In 1983, John died of a heart attack, leaving behind Mildred and seven children, including two EMU alumni, Beverly ’73 and Alden ’79 (in medical school then), plus two sons enrolled in EMC, Loren ’85 and J. Eric ’88. Daughter Ardith ’90, was enrolled in Hesston when her father died. Mildred says the family benefited from her husband’s financial expertise and foresight – he ensured that they would not be homeless, destitute and uneducated without him.
Two decades after John Hostetter’s era as an EMC undergraduate, Daniel H. Martin ’69 had better luck studying business at EMC. He majored in “general business” – taking every accounting course EMC offered, from basic to advanced, augmented by courses like “business law” and “office machines” – but EMC still didn’t offer a major in accounting, with instruction in auditing. Dan had to pursue his CPA on his own later, after graduating from EMC and after doing voluntary service with Mennonite Central Committee for two years.
In his first 14 years as an accountant, Dan worked for a Staunton firm. In 1985, he returned to Harrisonburg and became a partner in what is now known as Martin, Beachy & Arehart, PLLC.* One of the other three partners is also an alumnus, R. Scott Beachy ’88, who majored in accounting just a few years after that became an option at EMC.
Martin and Beachy work in what was once a gracious home, now renovated into attractive offices, fronted by clear signage on busy N. High St., just a mile and a half from EMU. It’s a street corner that I pass at least three times a week as I head toward Community Mennonite Church, Rocking R Hardware, Greenberry’s Coffee or downtown Harrisonburg.

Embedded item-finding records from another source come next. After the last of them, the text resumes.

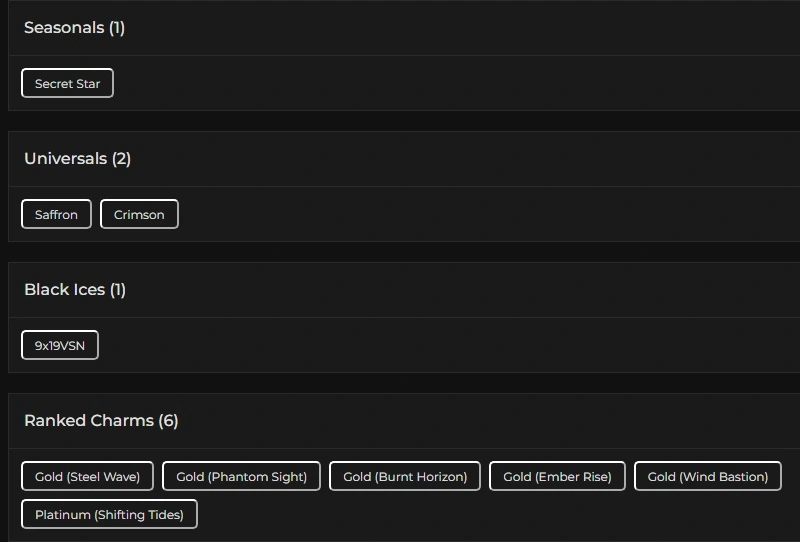
Task: Click the (2) count beside Universals
Action: tap(121, 159)
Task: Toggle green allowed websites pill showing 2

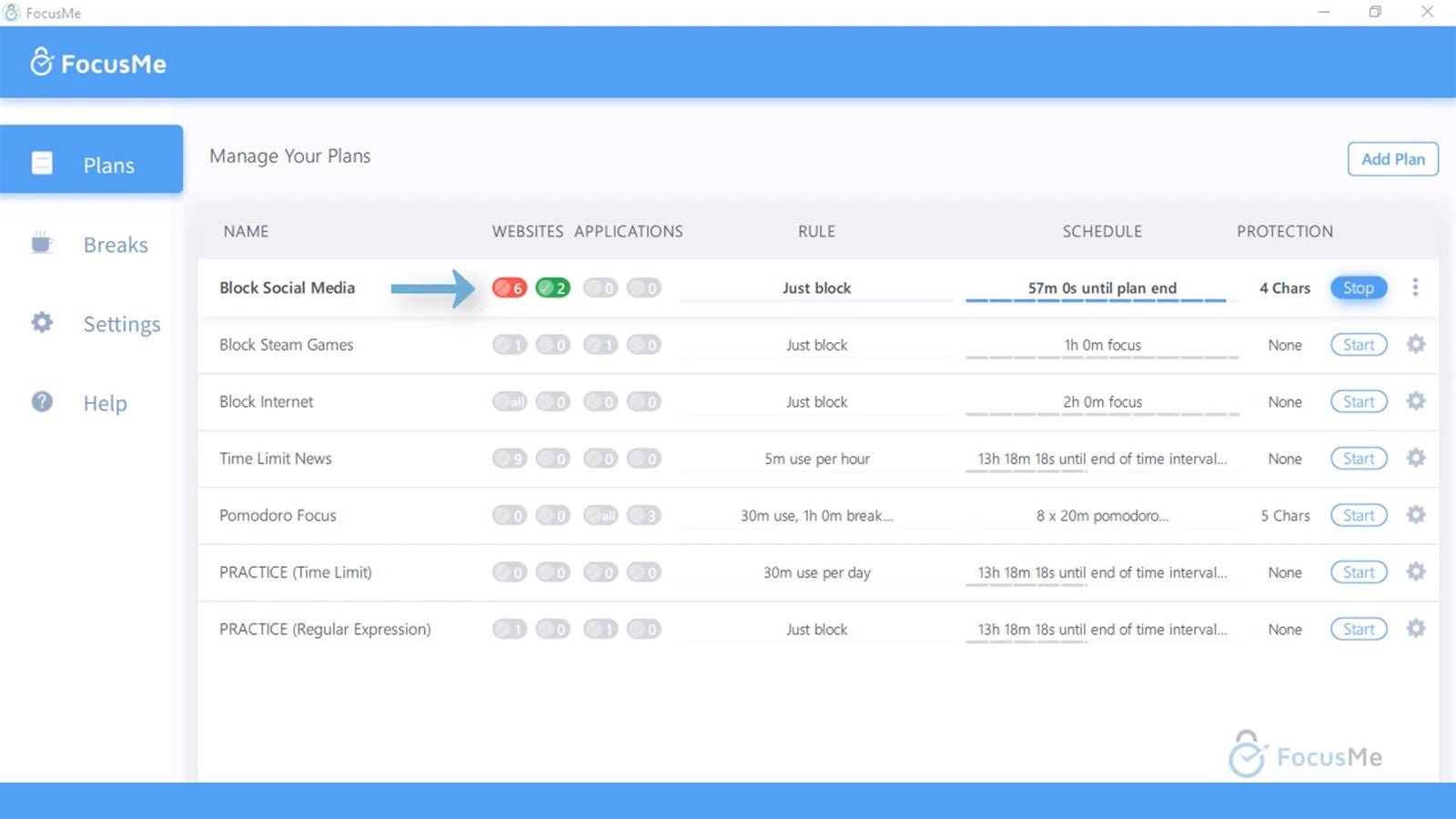Action: click(x=552, y=288)
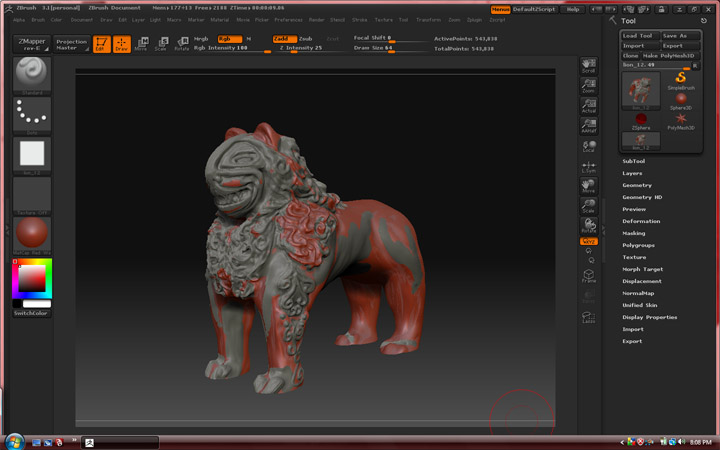Expand the Geometry section
720x450 pixels.
[637, 185]
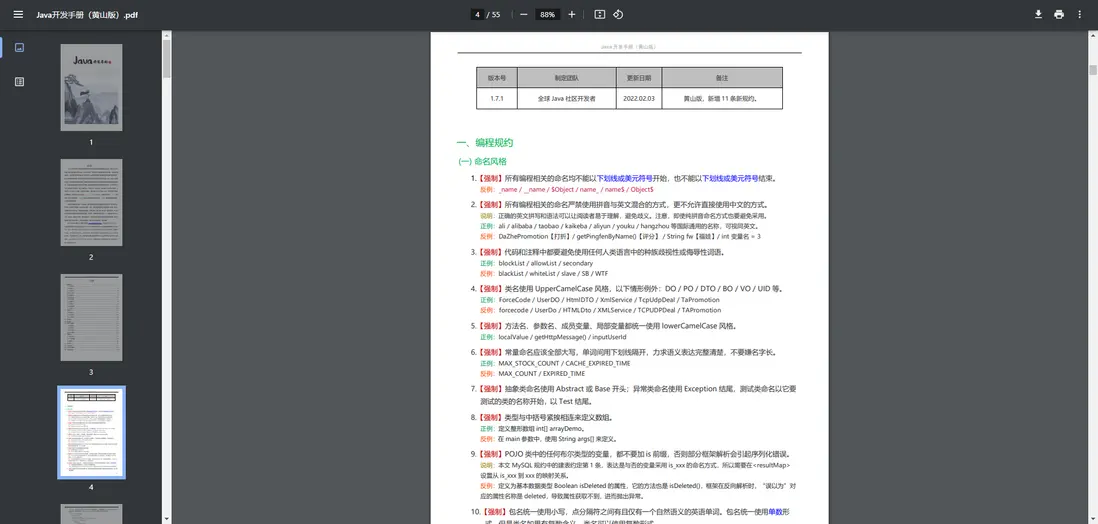Click the fit to page icon

[x=600, y=14]

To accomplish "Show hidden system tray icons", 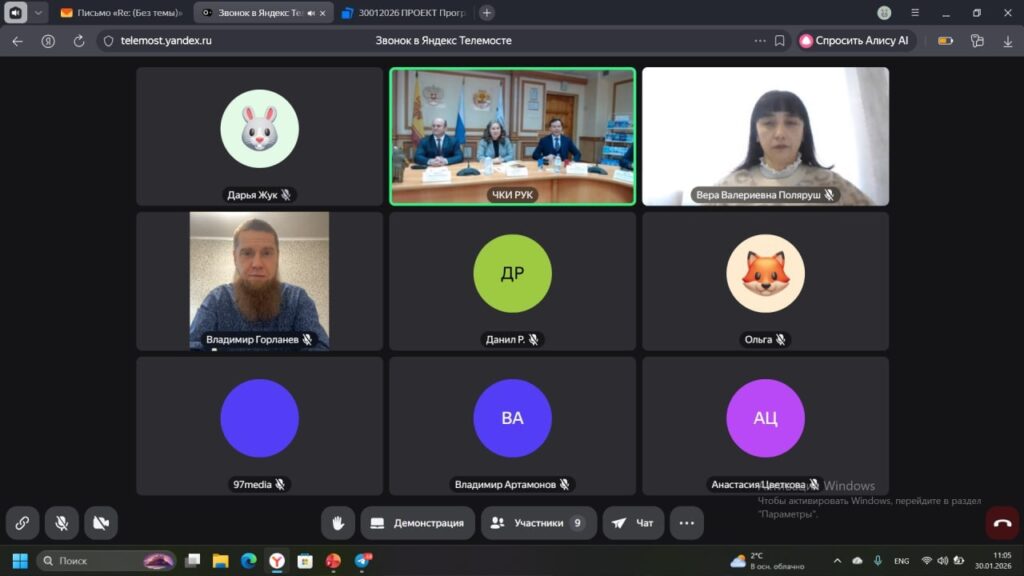I will pos(837,560).
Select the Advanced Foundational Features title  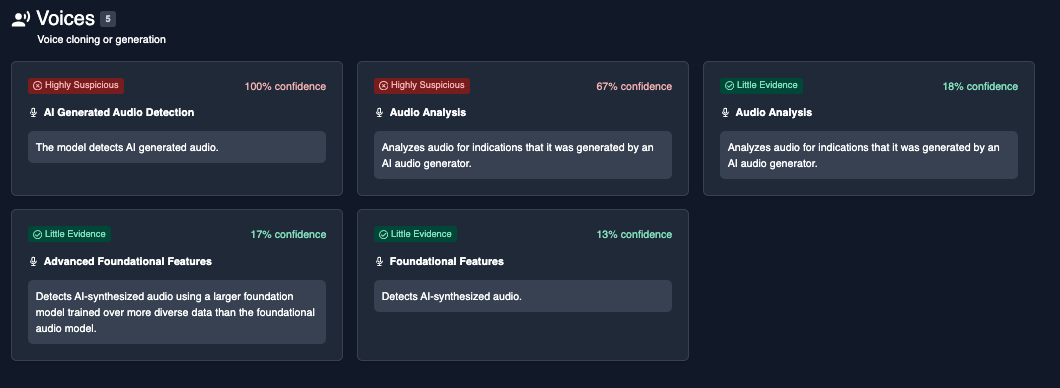pyautogui.click(x=128, y=261)
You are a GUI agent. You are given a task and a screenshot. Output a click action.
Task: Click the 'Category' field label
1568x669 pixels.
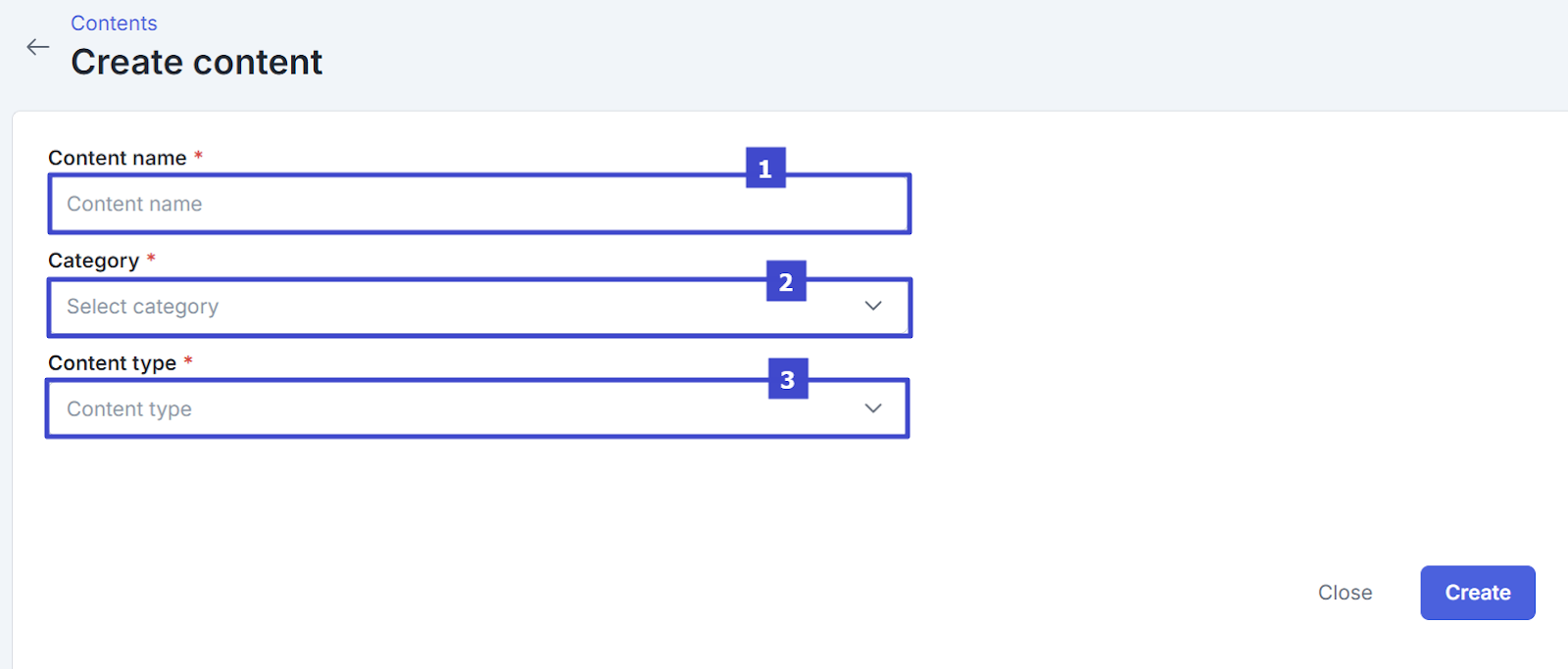(94, 261)
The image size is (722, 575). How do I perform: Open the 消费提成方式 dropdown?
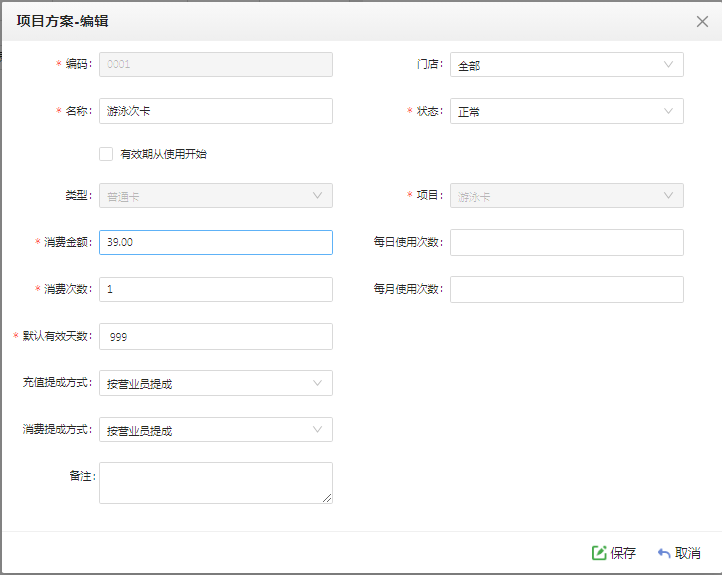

In contrast to the cumbersome adding machines with rolls of paper that John Hostetter used at the beginning of his career, the technological resources of Martin, Beachy & Arehart have made their operations largely paperless.
On a personal level, though, one thing has not changed. Like the Hostetters, Dan and Scott have entrusted their children’s education to EMU. The first-born child of Daniel and his wife Ruth Ann, Jonathan Daniel, is a 1997 graduate who is a legislative budget analyst for the State of Maryland. Their daughter, Nicole Ann Stark, is a 2001 nursing graduate who directs student health services at the University of Pittsburgh, Bradford. (She is married to Zachary Stark ’02 who many will remember as a member of the men’s volleyball team from 1998 to 2002.)
Scott and his wife Jodi Gerber Beachy ’89, who teaches grade 5 at Eastern Mennonite School, have two children currently enrolled at EMU – Emma, a rising junior who is majoring in biology, and Ryan, a rising sophomore who is majoring in accounting, as his father did.
“The education I received from EMU gave me a strong base from which to operate,” says Scott by way of explaining his loyalty to his alma mater. “Although it’s been many years since I sat in an EMU classroom, I still remember the integrity displayed by all of the professors with whom I interacted.”